==== Information provided

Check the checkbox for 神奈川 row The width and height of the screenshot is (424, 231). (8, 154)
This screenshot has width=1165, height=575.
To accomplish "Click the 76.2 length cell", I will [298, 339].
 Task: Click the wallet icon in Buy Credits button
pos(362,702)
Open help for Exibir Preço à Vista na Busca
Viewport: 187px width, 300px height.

========
==== Information provided

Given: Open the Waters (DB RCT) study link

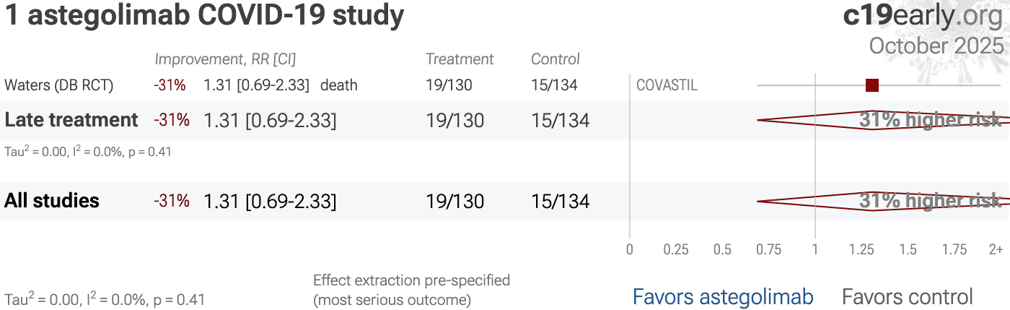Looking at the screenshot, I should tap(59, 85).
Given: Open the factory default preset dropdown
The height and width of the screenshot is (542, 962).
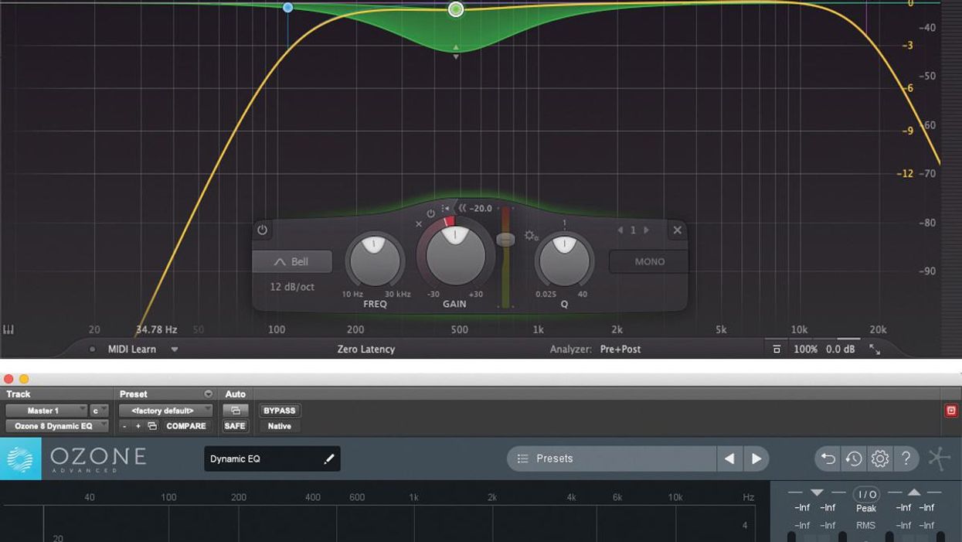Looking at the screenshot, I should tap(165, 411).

========

Would you please copy exactly the part of the entries above that begins at the line containing "Check the checkbox" and ends at the line containing "Viewport: 187px width, 300px height.", both lines included?

Check the checkbox for 神奈川 row The width and height of the screenshot is (424, 231). (8, 154)
This screenshot has width=1165, height=575.
To accomplish "Click the 76.2 length cell", I will [298, 339].
 Task: Click the wallet icon in Buy Credits button
pos(362,702)
Open help for Exibir Preço à Vista na Busca
Viewport: 187px width, 300px height.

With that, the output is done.